Enero de 1940. Antonio Buero Vallejo, preso en la madrileña cárcel de Conde de Toreno, condenado a muerte, luego conmutada la pena por treinta años, igual que MH, coge un lápiz, carboncillo, y dibuja el rostro de Miguel para que su hijo sepa de su padre. El 4 de marzo, Hernández envía el retrato a su mujer, Josefina Manresa, con una nota. “No quiero dejar de cumplir en lo que puedo mi palabra, y ya que no puedo ir de carne y hueso, iré de lápiz, o sea, dibujado por un compañero de fatigas, como verás, bastante bien.

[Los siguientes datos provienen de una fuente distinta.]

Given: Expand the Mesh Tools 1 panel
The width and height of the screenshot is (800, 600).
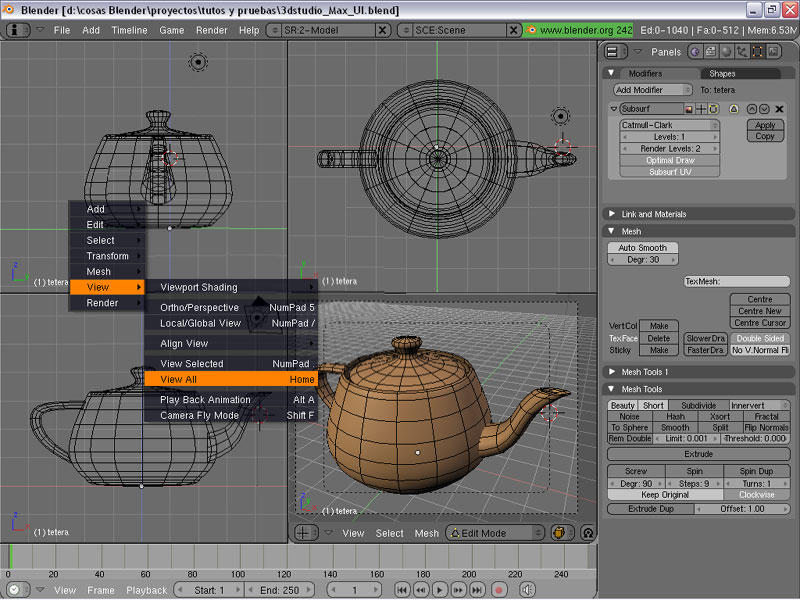Looking at the screenshot, I should [644, 372].
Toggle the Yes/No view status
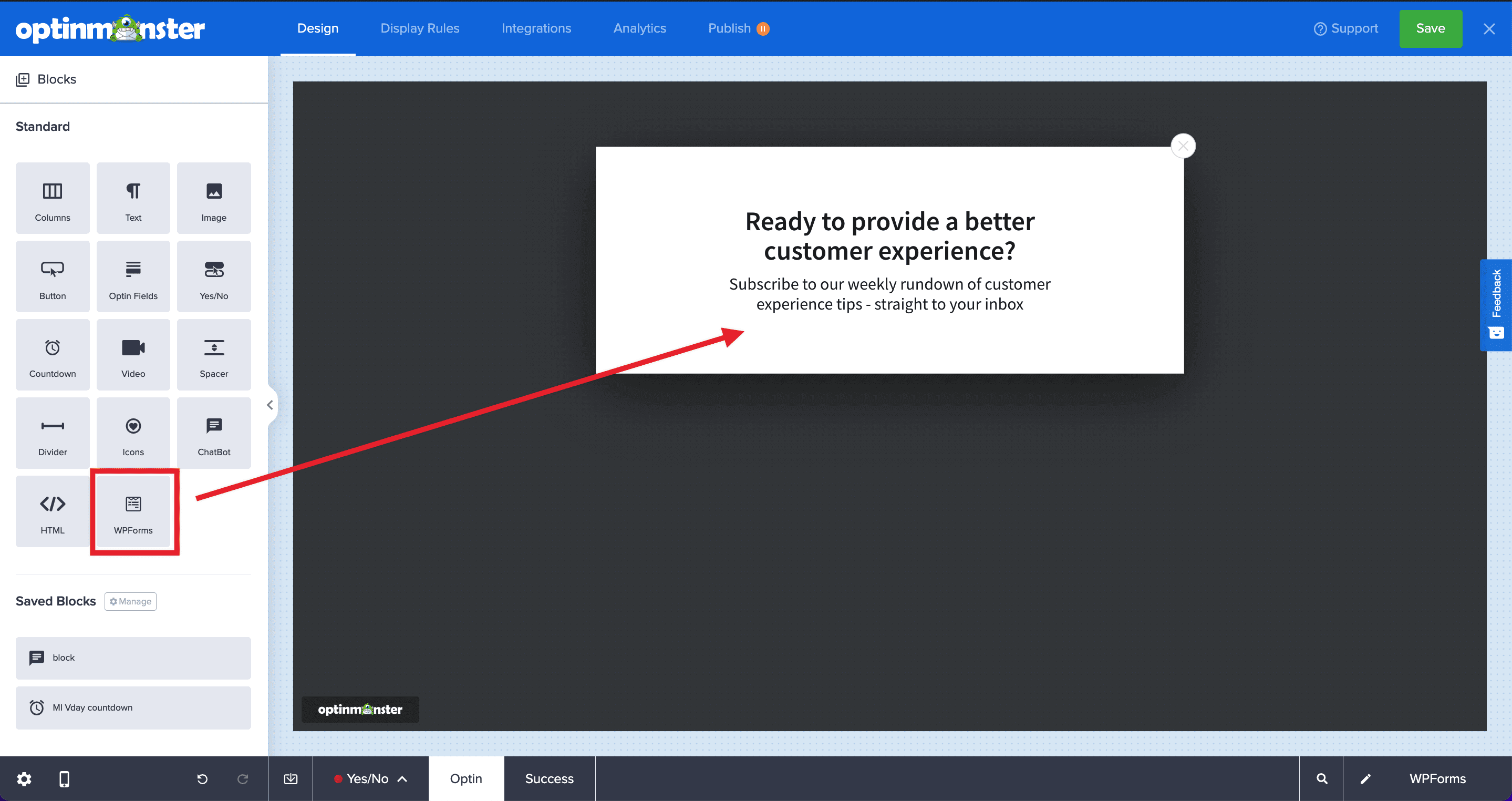 pyautogui.click(x=338, y=779)
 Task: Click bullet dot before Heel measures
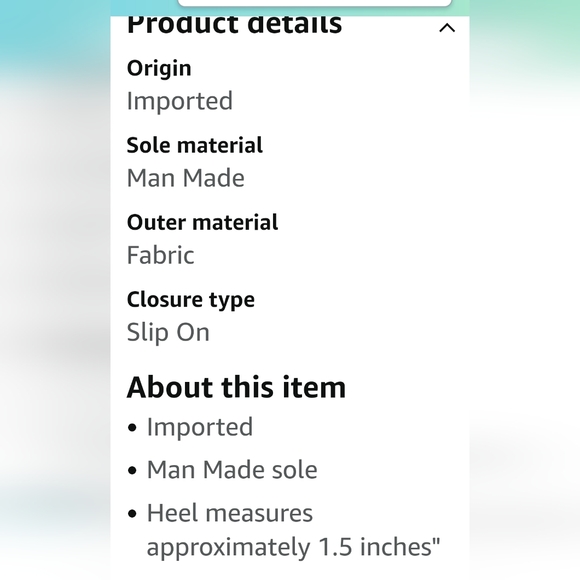pos(132,514)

Se lo enseñarás al niño todos los días para que vaya conociéndome, y así no me extrañará cuando me vea.” Imaginemos la escena. Una cocina pequeña blanqueada por una luz mediterránea que calienta el escaso alimento disponible. El niño, en el regazo de su madre, contempla con asombrado un rostro extraño. “Un carnívoro cuchillo / de ala dulce y homicida / sostiene un vuelo y un brillo /alrededor de mi vida.
Diseccionados los poetas, devorados por notas a pie de página que, como voraces hormigas, marcan el camino de las páginas, urge saltarse normas y volver a la primitiva calidez de MH. Ajeno a los tópicos, MH es un poeta de la vida y la transformación que merece una pausada mirada máxime ahora, cuando la casta dominante y sus perros guardianes, nos arrojan, de nuevo,  al vertedero de la Historia. Nunca le perdonaron su elegancia de poeta sencillo ni la fiereza de sus críticas. Para ellos, la canalla que regentea esa España obscena y deprimente, por decir con Cernuda, copio estos versos. “Hombres veo que de hombres / solo tienen, solo gastan / el parecer y el cigarro, / el pantalón y la barba.”